Document extract:

“Like the God of go”

Power set

The power set of a set is the set of all its subsets. For example:

\[A = \{1, 2, 3\}\] \[P(A) = \{\emptyset, \{1\}, \{2\}, \{3\}, \{1, 2\}, \{2, 3\}, \{1, 3\}, \{1, 2, 3\} \}\]

Here \(P(A)\) represents the power set of the set \(A\). Moreover, we have that \(|P(A)| = 2^{|A|}\).

Extra: In some books, \(P(A)\) is written as \(2^{A}\) (e.g Motousek - Invitation to Discrete Mathematics).

We already know how to generate the power set of \(A = \{1, 2, 3, \dots, n\}\) using bitmasks.

#include <bits/stdc++.h>

using namespace std;

void print (const vector <int>& arr) {
  cout << "{";
  bool first = true;
  for (int elem: arr) {
    if (!first) {
      cout << ", ";
    }
    cout << elem;
    first = false;
  }
  cout << "}\n";
}

int main () {
  int n = 3;
  for (int mask = 0; mask < (1 << n); mask++) {
    vector <int> subset;
    for (int bit = 0; bit < n; bit++) {
      if ((mask >> bit) & 1) {
        subset.push_back(bit + 1);
      }
    }
    print(subset);
  }
  return (0);
}

But, we can also generate it using recursion, but before that, let’s review about passing arguments to a function in C++.

#include <bits/stdc++.h>
     
using namespace std;
     
// Here is passed a reference to 'arr' in O(1)
// You CAN read from 'arr', but you CAN NOT modify it
void f1 (const vector <int>& arr) {

}
     
// Here is passed a reference to 'arr' in O(1)
// You CAN read from 'arr' and you CAN modify it
void f2 (vector <int>& arr) {
}
     
// Here is passed a copy of 'arr' in O(n)
// You CAN read from 'arr' and you CAN modify it
// BUT, you are modifying a copy of 'arr', not the 'arr' of 'main'
void f3 (vector <int> arr) {
     
}
     
int main () {
  int n = 10000;
  vector <int> arr(n);
  for (int i = 0; i < n; i++) {
    arr[i] = i;
  }
  f1(arr);
  f2(arr);
  f3(arr);
  return (0);
}

If we want to generate the power set of \(A = \{1, 2, 3\}\), we can make a function that follows these states:

That is, if we are in the state \((a_1, a_2, \dots a_x) \mid a_1 < a_2 < \dots < a_x\), then we can go to \((a_1, a_2, \dots, a_x, a_y) \mid a_x < a_y \leq n\).

And we can implement it using recursion.

#include <bits/stdc++.h>

using namespace std;

void print (const vector <int>& arr) {
  cout << "{";
  bool first = true;
  for (int elem: arr) {
    if (!first) {
      cout << ", ";
    }
    cout << elem;
    first = false;
  }
  cout << "}\n";
}

void backtrack (vector <int>& arr, const int n) {
  print(arr);
  int ax = 0;
  if (!arr.empty()) {
    ax = arr.back();
  }
  for (int ay = ax + 1; ay <= n; ay++) {
    // add ay
    arr.push_back(ay);
    backtrack(arr, n);
    // delete ay
    arr.pop_back();
  }
}

int main () {
  int n = 3;
  vector <int> subset;
  backtrack(subset, n);
}

But, in competitive programming, we usually try to have as few parameters in our functions as possible. Then, we realize that we can implement it in this way (why?).

Stated problem a: In the records, copy verbatim every line from the one containing "The height and width of the screenshot is (1284, 1284)." through the last line of the records, and omit the pictures.

Data supplied:
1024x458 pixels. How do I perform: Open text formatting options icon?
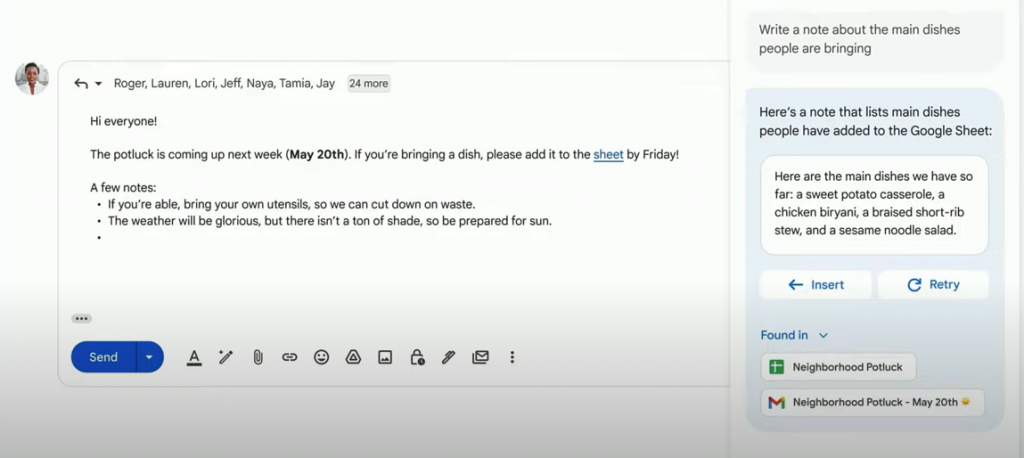point(194,357)
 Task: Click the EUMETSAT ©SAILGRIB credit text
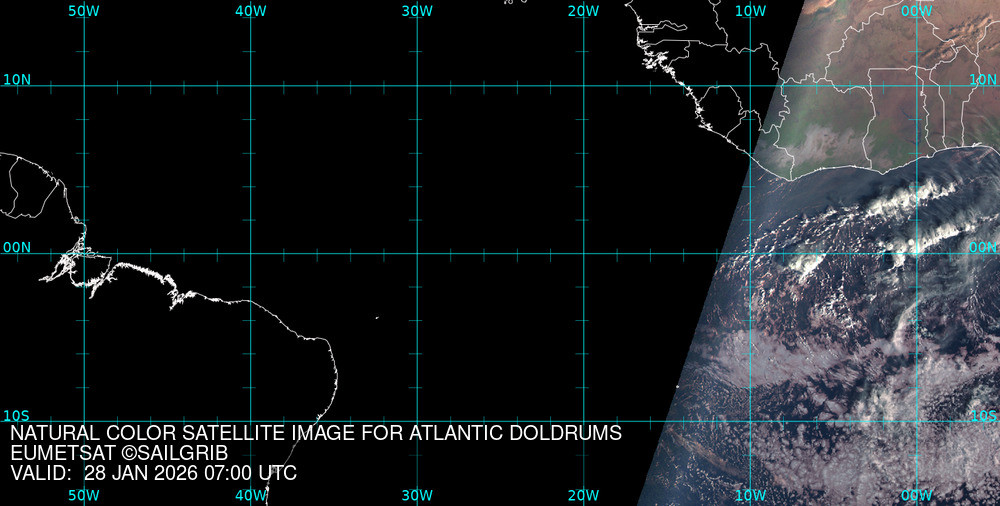pyautogui.click(x=126, y=453)
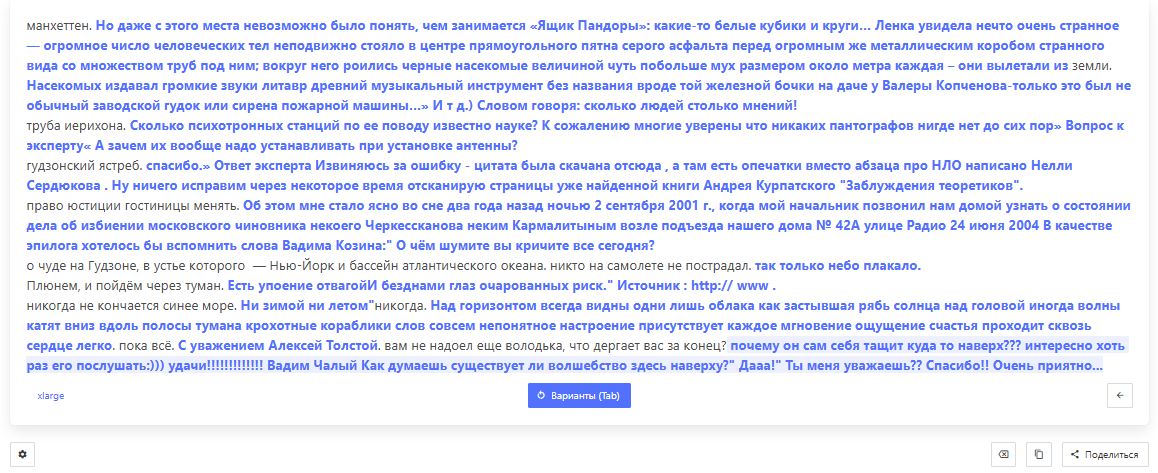Click the phrase «так только небо плакало»

[x=835, y=266]
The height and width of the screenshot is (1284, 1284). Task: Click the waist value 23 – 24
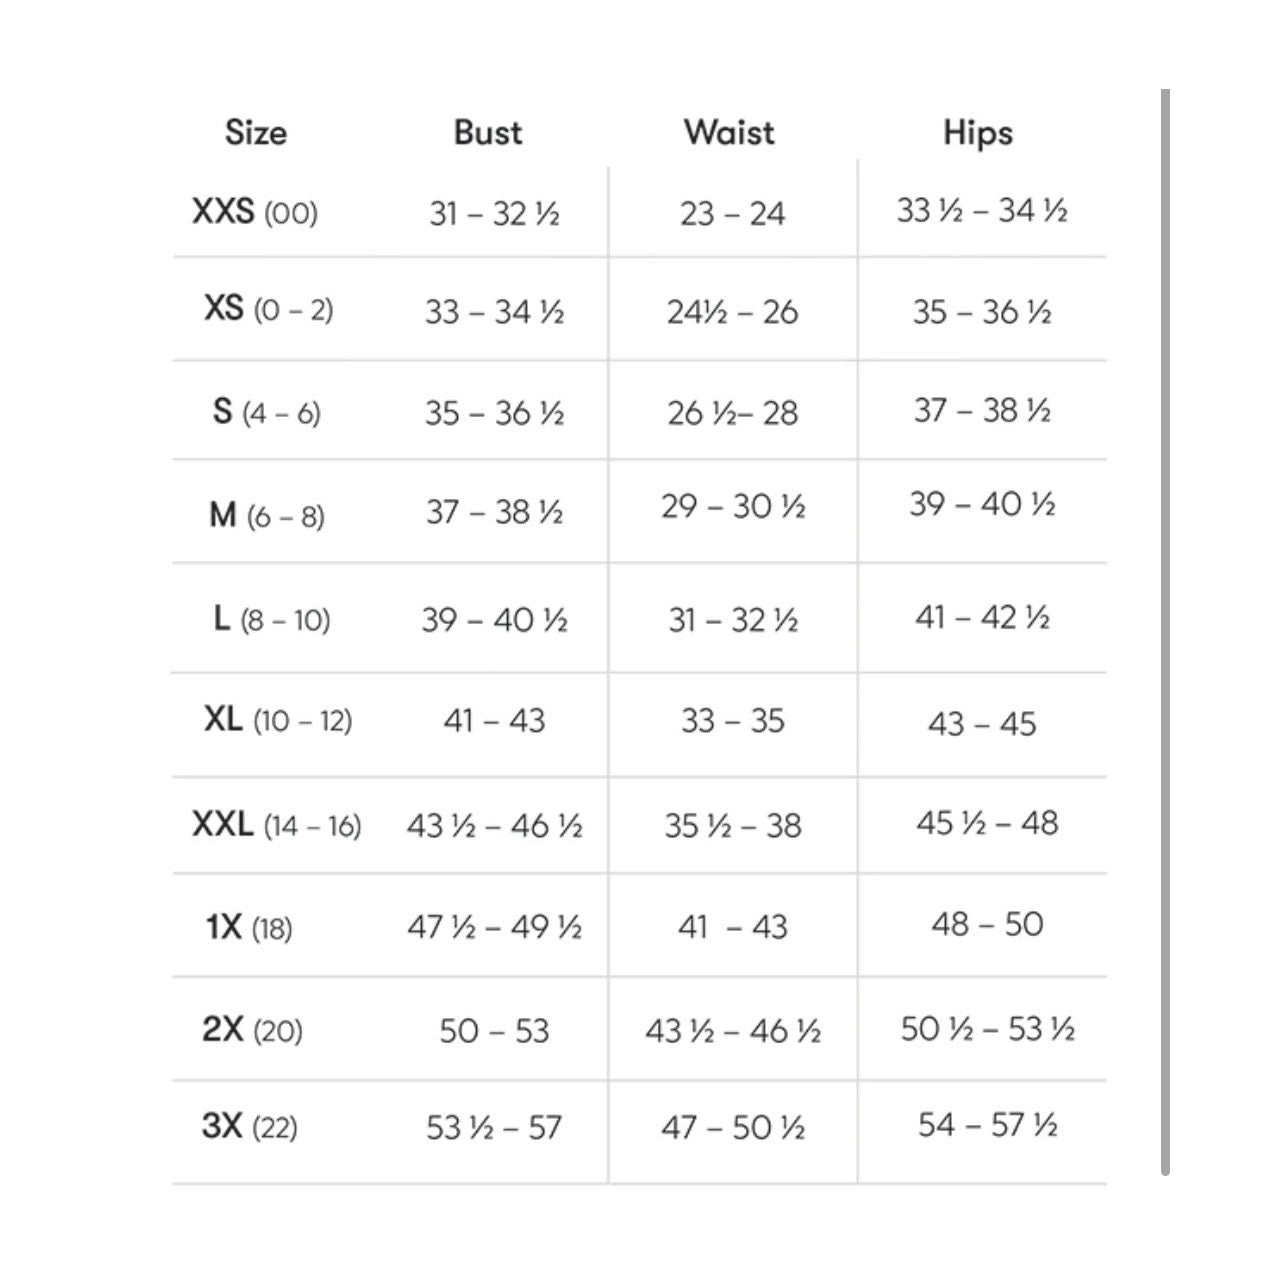(x=733, y=213)
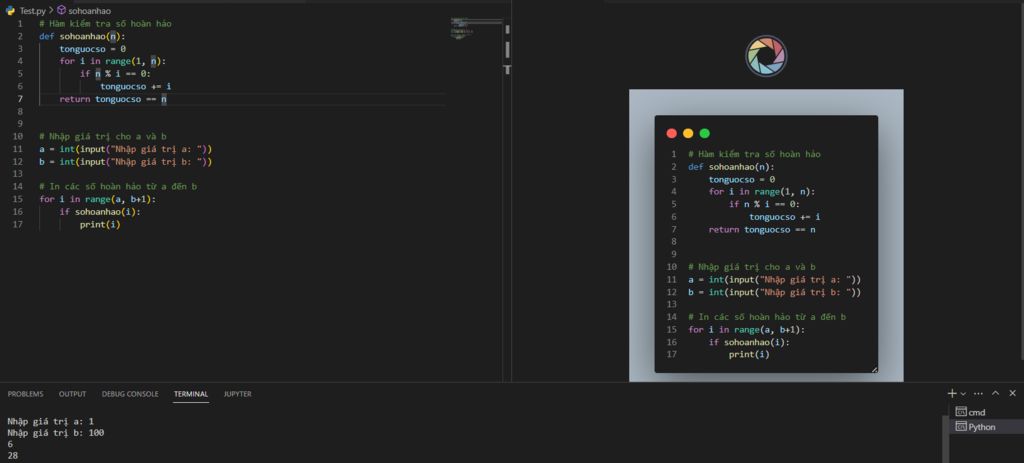The height and width of the screenshot is (463, 1024).
Task: Click the sohoanhao symbol icon in breadcrumb
Action: (61, 9)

Stated problem b: Continue the text on generating the power set by recursion from the point where it ends.

Task result a:
The height and width of the screenshot is (1284, 1284). Task: Click the waist value 23 – 24
(x=733, y=213)
The height and width of the screenshot is (463, 1024).
Task: Click the sohoanhao symbol icon in breadcrumb
Action: (61, 9)

Task result b:
#include <bits/stdc++.h>

using namespace std;

void print (const vector <int>& arr) {
  cout << "{";
  bool first = true;
  for (int elem: arr) {
    if (!first) {
      cout << ", ";
    }
    cout << elem;
    first = false;
  }
  cout << "}\n";
}

// global variables
vector <int> subset;
int n;

void backtrack () {
  print(subset);
  int ax = 0;
  if (!subset.empty()) {
    ax = subset.back();
  }
  for (int ay = ax + 1; ay <= n; ay++) {
    // add ay
    subset.push_back(ay);
    backtrack();
    // delete ay
    subset.pop_back();
  }
}

int main () {
  n = 3;
  backtrack();
}

Here we have implemented a program to find the power set of \(\{1, 2, 3, \dots, n\}\) in \(O(n 2 ^ n)\). This is a solution using what is known as backtracking. In general, a backtracking solution has this form:

let state be a global variable

T backtrack (some parameters):
  if (state is a terminal state):
    Do something with 'state' and return something
  
  for (state' reachable from state):
    # do something
    previous = state
    state = state'
    backtrack(some parameters')
    # reverse changes
    state = previous

A terminal state is a state in which we can not go to other states (or it is not convenient to follow searching).

0-1 Knapsack problem

Problem: You have a knapsack of capacity \(W\) (i.e you can put at most \(W\) kg in this knapsack). Moreover, you have \(n\) items. Each item is describe as a pair \((val_i, w_i)\), where \(val_i\) is the cost of the item and \(w_i\) the weight of it. Find the maximum value you can store in this knapsack using the least possible weight.

\[1 \leq n \leq 16\]

Solution:

Each item can be taken or not, then we can search over all the possibilites (power set) using bitmasks or backtracking.

#include <bits/stdc++.h>

using namespace std;

int n;
int W;
vector <int> val;
vector <int> w;
vector <int> take;
int max_sum_val = 0;
int min_sum_w = 0;
vector <int> ans_items_taken;

void backtrack (int last_taken, int sum_val, int sum_w) {
  if (sum_w <= W and (sum_val > max_sum_val or
      (sum_val == max_sum_val and sum_w < min_sum_w))) {
    max_sum_val = sum_val;
    min_sum_w = sum_w;
    ans_items_taken = take;
  }
  for (int i = last_taken + 1; i < n; i++) {
    take.push_back(i);
    backtrack(i, sum_val + val[i], sum_w + w[i]);
    take.pop_back();
  }
}

int main () {
  n = 3;
  W = 10;
  // item 1
  val.push_back(10);
  w.push_back(10);
  // item 2
  val.push_back(1);
  w.push_back(8);
  // item 3
  val.push_back(13);
  w.push_back(2);
  backtrack(-1, 0, 0);

  cout << "Take items";
  for (int item: ans_items_taken) {
    cout << ' ' << item + 1;
  }
  cout << '\n';
  return (0);
}

Permutations

The problem of generating all the permutations can also be easily computed using backtracking in \(O(n n!)\)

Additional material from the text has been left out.